We have to assume the malicious app can intercept any data included in this url and that it's author has been free to reverse engineer any behavior included in your app so it can imitate your UI and any validation your app attempts to perform. However we can also assume that the malicious app is contained in its own sandbox so your app can communicate with your backend privately. The malicious app can imitate any such communication but this does allow us to construct a secret unknown to the malicious app. That gives us at least an opportunity to design some countermeasures.
One option might be:
As part of registration construct a public/private key pair and store it in your app.
Send the public key to your web backend as part of the registration process.
Encode they payload of your URL using that public key.
Now we've sent data to your app which might be redirected to a malicious app but which the malicious app cannot read. That's a partial solution. We still need to be careful to design a UI which does not encourage a user to fall for a phishing attack since the URL might still launch the imposter.
The encoded data might be a token we can use to authenticate the user and therefore never require them to re-authenticate within the app. Then there is no login screen to imitate (though a clever forgery might still be enough to trick users into divulging their credentials).
An alternative might be to use a similar per-user secret stored on the client as a salt to combine with the user's password. Their password alone might then be insufficient to authenticate so a malicious app capturing their credentials is not immediately able to access their account.

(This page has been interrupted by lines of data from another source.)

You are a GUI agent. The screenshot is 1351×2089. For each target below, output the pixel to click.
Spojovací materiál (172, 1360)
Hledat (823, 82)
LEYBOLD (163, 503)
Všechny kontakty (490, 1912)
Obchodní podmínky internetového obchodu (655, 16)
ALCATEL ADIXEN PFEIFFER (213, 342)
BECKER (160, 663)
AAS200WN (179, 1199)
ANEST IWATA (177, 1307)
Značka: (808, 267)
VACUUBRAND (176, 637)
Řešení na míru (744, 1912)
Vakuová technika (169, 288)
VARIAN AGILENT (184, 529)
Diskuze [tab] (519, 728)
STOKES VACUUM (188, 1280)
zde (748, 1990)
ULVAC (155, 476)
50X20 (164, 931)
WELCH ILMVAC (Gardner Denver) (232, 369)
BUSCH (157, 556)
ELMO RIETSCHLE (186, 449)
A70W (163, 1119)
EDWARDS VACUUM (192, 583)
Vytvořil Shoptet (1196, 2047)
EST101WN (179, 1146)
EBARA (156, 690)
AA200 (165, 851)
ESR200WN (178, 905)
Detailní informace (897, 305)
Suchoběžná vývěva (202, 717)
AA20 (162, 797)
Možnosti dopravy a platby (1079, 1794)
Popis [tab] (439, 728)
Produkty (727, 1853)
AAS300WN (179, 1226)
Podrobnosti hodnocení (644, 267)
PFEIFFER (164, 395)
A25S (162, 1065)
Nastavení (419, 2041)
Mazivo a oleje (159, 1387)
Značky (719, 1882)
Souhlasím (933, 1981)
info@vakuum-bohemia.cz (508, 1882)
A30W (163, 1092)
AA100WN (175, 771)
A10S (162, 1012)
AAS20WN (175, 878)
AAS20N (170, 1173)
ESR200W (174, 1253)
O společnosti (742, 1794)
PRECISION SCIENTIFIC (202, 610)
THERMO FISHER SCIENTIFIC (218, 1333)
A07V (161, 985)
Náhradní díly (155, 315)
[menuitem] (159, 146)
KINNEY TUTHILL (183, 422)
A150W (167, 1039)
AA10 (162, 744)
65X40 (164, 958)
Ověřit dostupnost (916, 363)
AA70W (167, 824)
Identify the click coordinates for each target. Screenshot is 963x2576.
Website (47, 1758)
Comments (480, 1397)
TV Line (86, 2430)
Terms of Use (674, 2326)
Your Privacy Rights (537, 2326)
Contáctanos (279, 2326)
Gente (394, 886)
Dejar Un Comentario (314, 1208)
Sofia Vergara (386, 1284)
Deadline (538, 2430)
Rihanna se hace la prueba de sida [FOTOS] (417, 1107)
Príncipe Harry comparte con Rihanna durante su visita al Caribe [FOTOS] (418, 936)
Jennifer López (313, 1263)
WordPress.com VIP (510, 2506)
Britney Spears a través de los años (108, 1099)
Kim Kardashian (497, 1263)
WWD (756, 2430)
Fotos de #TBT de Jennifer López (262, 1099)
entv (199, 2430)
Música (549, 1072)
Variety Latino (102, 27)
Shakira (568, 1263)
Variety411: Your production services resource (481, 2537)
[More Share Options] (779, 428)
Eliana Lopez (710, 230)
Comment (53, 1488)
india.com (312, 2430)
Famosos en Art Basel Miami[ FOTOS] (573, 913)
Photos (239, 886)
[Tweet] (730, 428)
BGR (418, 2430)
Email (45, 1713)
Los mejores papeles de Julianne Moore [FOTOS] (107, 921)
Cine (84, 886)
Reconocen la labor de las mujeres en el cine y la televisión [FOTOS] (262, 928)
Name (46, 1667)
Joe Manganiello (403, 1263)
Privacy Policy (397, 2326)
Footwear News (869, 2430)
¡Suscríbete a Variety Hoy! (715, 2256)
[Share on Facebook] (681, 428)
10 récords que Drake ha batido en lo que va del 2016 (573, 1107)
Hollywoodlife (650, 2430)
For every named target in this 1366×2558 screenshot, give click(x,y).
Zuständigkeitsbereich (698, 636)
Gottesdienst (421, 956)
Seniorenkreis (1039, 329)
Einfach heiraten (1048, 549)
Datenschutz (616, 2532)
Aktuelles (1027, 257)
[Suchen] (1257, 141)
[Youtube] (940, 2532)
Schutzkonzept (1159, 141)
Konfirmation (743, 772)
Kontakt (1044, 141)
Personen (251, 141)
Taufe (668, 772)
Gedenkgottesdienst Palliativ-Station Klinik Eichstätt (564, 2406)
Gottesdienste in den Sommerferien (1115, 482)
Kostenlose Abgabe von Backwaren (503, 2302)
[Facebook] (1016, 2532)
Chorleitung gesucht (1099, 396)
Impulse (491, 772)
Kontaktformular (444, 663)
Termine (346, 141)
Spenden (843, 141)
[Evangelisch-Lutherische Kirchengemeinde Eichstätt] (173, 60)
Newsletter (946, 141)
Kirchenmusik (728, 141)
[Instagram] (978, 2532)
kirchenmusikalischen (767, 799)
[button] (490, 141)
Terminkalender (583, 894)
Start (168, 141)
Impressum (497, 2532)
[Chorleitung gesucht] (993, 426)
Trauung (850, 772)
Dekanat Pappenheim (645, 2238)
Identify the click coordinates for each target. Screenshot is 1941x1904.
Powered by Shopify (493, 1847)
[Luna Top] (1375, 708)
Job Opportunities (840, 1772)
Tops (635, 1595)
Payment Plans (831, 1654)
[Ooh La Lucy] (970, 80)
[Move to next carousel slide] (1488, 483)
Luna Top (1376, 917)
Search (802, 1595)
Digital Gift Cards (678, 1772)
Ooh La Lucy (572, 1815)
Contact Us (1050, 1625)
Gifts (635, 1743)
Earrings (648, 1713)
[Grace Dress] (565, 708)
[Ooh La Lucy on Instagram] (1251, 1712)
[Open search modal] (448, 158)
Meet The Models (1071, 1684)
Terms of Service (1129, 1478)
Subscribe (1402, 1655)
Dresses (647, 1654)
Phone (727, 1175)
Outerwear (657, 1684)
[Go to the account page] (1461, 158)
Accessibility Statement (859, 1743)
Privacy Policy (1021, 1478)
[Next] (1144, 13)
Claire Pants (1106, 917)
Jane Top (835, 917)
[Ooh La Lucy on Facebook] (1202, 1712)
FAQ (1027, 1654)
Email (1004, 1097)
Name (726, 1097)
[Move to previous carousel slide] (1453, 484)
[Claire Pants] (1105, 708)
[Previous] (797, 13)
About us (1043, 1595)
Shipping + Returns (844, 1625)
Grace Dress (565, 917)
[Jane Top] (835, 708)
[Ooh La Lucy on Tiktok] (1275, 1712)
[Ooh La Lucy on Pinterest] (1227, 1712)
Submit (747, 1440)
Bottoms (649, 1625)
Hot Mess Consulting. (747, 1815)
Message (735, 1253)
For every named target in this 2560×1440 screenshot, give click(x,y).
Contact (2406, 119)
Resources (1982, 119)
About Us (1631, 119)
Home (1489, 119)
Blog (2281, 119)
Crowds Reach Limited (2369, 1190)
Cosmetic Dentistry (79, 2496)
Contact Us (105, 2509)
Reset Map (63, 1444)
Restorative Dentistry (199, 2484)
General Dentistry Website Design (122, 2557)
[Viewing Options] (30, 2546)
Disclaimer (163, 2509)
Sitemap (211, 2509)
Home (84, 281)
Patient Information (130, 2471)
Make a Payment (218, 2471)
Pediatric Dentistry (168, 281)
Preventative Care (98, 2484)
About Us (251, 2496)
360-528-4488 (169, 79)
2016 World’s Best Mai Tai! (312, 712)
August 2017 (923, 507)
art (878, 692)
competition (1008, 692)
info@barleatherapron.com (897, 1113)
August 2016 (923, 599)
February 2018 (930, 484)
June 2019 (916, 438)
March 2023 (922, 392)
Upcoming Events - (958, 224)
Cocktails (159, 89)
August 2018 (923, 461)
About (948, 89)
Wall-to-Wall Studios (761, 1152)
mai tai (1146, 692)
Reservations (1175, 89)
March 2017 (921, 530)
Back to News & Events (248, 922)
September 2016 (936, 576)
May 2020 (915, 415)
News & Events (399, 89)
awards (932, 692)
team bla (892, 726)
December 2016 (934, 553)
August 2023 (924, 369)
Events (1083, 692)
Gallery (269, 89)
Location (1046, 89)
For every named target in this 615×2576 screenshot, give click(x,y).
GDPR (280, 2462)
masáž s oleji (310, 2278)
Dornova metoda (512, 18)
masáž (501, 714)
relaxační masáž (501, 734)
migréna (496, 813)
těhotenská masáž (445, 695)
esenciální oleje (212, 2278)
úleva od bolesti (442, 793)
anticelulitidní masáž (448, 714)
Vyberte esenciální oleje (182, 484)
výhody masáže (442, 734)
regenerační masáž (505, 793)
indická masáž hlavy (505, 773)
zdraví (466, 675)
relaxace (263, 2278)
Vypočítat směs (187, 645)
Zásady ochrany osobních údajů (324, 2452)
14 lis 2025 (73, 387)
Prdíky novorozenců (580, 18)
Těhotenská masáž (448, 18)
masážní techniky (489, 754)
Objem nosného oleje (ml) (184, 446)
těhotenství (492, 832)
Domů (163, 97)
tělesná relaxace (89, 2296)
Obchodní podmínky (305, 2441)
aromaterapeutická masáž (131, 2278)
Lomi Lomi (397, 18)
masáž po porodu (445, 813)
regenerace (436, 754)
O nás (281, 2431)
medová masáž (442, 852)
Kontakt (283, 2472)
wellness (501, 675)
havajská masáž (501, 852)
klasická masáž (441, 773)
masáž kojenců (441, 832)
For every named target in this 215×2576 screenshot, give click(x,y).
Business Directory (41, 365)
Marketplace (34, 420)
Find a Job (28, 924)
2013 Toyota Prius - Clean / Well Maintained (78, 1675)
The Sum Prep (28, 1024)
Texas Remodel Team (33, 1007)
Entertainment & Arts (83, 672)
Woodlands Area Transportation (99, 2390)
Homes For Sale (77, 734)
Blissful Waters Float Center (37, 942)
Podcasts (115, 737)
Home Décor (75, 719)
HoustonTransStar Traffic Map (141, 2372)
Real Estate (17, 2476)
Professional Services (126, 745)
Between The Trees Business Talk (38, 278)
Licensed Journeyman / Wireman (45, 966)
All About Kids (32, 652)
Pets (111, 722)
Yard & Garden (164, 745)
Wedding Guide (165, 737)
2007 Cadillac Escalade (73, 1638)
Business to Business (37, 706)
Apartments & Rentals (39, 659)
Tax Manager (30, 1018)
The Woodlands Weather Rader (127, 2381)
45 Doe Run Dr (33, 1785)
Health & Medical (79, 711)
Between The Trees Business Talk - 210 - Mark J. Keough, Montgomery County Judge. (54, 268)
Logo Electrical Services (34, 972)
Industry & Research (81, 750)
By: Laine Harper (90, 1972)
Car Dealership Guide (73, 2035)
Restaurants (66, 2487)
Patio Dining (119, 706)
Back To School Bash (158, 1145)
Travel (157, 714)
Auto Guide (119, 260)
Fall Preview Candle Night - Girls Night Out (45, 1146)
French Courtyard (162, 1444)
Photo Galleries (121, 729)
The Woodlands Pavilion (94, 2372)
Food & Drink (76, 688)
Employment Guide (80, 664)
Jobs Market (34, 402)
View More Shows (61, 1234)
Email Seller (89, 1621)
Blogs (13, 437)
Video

Another design could be to allow the user to customize their experience in a recognizable way. You might show their selected profile image on the sign in screen. If that selection is known only to your app then an imitator shouldn't be able to duplicate it reliably (again, no guarantee that means users will catch the deception).
All of this introduces tradeoffs; users might still be tricked into revealing information to malicious apps no matter how different they appear from your legitimate client, client side secrets can be extracted by other attacks, and you need a plan to support users who switch, lose, or upgrade devices. You have to decide if any of this actually improves the security of your users and if it is worth the cost to implement.
Try something like this:
In your email, state that clicking on the URL will launch the app and log you in for the first time then prompt user to enter their new password. Include a token in the URL which, when handled by your app, does a one-off login and put the user on a "New Password" page.
If a malicious app has also registered your custom URL and steals the link, they should (hopefully) not be able to do much with it. Even if they replicate your interface and prompt the user for a new password, it's not going to achieve anything.
edit: After thinking on this further, as long as you have an active attacker, you're pretty much screwed. The attacker could continue to emulate your app, effectively MITMing you, regardless of what you do, as long as they're able to hijack that initial URL. My solution would only work in the most basic of cases, not really reliable.